El cristal cruje bajo los pies de Bohdan Chernukha mientras observa el esqueleto calcinado de lo que, hasta hace unas horas, era el refugio cotidiano de cientos de familias. El aire en Kiev lleva aún el olor agrio de la pólvora y el polvo suspendido tras una de las noches más largas de la guerra. Un ataque masivo de Rusia con 405 drones y 28 misiles, dirigido principalmente a barrios civiles y a infraestructuras energéticas, ha dejado tras de sí un paisaje roto en el corazón de Ucrania. En la acera, frente a un edificio partido, Bohdan resume la devastación de su mundo con un susurro que traza el límite entre la incredulidad y la resistencia: “Tenemos un edificio destruido. Este es su mundo… esta es su paz”.
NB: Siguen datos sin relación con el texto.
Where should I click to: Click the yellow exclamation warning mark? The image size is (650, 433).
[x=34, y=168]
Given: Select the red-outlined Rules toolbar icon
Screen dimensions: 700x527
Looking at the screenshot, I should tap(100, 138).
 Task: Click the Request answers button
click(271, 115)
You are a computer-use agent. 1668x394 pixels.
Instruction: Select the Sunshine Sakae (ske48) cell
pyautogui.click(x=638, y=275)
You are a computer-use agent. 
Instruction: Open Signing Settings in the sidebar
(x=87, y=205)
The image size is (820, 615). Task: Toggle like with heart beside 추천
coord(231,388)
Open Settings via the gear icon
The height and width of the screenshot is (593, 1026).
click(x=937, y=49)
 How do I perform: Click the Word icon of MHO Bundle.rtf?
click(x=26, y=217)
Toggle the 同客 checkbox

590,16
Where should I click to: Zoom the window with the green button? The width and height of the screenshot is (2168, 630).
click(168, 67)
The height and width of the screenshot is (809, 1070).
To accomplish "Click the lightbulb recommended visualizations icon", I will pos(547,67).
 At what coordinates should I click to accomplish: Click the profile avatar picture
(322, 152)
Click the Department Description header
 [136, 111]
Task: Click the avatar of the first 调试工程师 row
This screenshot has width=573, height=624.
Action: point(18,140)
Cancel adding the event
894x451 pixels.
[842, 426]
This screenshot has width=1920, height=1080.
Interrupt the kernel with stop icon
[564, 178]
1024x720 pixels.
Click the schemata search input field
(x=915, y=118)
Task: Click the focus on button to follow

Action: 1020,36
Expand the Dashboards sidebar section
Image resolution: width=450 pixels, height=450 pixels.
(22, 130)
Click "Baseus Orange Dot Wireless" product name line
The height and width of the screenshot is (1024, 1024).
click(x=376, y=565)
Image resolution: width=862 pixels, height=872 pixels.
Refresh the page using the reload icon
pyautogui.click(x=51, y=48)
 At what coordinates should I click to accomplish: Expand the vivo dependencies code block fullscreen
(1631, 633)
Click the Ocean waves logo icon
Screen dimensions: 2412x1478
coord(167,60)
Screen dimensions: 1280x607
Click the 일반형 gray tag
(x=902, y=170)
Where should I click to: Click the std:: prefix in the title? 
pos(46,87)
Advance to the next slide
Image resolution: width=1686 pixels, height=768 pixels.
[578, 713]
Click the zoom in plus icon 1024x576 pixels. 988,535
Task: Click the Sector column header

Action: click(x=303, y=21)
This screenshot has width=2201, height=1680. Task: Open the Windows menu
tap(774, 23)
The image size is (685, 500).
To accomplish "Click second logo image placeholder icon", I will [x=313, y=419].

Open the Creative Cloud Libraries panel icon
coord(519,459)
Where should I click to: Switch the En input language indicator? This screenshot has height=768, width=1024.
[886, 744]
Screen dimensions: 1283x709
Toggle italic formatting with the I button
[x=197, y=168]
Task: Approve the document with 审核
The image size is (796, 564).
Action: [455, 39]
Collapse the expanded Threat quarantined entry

A su alrededor, trabajadores comunales barren fragmentos de una vida en pausa. Nadiia Zinchuk, empleada en una tienda y también residente del edificio dañado, espera sentada fuera de la estructura, con la mirada clavada en el asfalto y la sangre seca marcando senda sobre su mejilla. Recuerda el instante, exacto y trivial, en que todo cambió: las 7:20 de la mañana, el crujido repentino de un vidrio cediendo al estallido, el desconcierto borrando toda lógica.
—Sentí un dolor agudo en la cara. Era vidrio… empecé a gritar, no supe qué hacer. Creí que eran lágrimas, pero me sangraba la mano— relata, mientras atiende una llamada que irrumpe con la urgencia de lo irrecuperable.
A los pies del edificio, el bullicio de los grupos operativos contrasta con un silencio denso, marcado por el entrechocar de placas metálicas y órdenes breves. Cada rincón expone huellas de la violencia: puertas reventadas, ventanas sin cristales, balcones ennegrecidos por brotes de humo. Una labor de emergencia se despliega entre los habitantes, los agentes y los funcionarios, cada uno cumpliendo el ritual mecánico que impone la devastación: documentar, inspeccionar, limpiar.
Sobre el asfalto, los automóviles destrozados yacen entre el polvo, testigos mudos del ataque. Entre multitudes dispersas, una mujer sostiene a su perro, aferrada al único fragmento intacto de su rutina. A su lado, una niña observa el cielo, quizá preguntándose si el rugido volverá.
Olena Tkachenko, vecina de Kiev de 47 años, recorre las calles familiarmente extrañas, midiendo el daño con la mirada y evocando una súplica dirigida hacia la distancia:
—“Si Europa nos escucha y nos ayuda, quizá logremos algún tipo de acuerdo de paz”— dice, aún con la voz tensa, atrapada entre la esperanza y el desencanto.
Luego describe la procesión de ventanas destrozadas, los huecos de cientos de hogares arrancados de cuajo:
—Después del ataque, recorrimos el barrio y había muchísimos edificios con las ventanas reventadas. Daba miedo.
En uno de los balcones agujereados, un grupo de investigadores examina restos de lo que identifican como partes de un dron ruso. La escena se repite en decenas de puntos de la ciudad: policías acordonando accesos, equipos peritando impactos, residentes contando sus historias a quien quiera escuchar. Según el parte militar de la Fuerza Aérea ucraniana, las defensas lograron neutralizar 333 drones y seis misiles balísticos, pero otros 55 aparatos no tripulados y doce misiles impactaron en diversas zonas de Ucrania.
En Kiev, al menos 25 personas, incluidos cinco niños, resultaron heridas, sin que los números abarquen el trauma colectivo. Seis personas han muerto en todo el país como consecuencia del ataque ruso, según el balance oficial. Las autoridades destacan el objetivo prioritario: infraestructuras energéticas y viviendas civiles.
Nadiia Zinchuk, aún sentada sobre los escombros, rechaza el cinismo de las negociaciones:
—¿De qué tipo de acuerdo de paz podemos hablar cuando la gente muere así? Aquí vivían estudiantes, no había soldados— repite, señalando al antiguo portal convertido en ruina.
El relato se vuelve coral. Iryna Zelena, vecina del edificio atacado, resume la sensación de abismo:
—No creo en esas negociaciones. No veo un final para todo esto.
La noche terminó, pero el amanecer solo trajo cenizas. Los servicios de emergencia extraen a quienes quedan atrapados, reparten cobijas, levantan barreras contra la resignación. Las explosiones han cesado, pero cada ventana rota, cada huella de cristal, cada palabra crispada de los sobrevivientes, construye el retrato de una ciudad que resiste sin certezas.
Porque en Kiev, la paz solo existe bajo los escombros del sarcasmo:
“Esta es su paz”, repite Bohdan Chernukha, y la frase queda suspendida como el único acuerdo posible.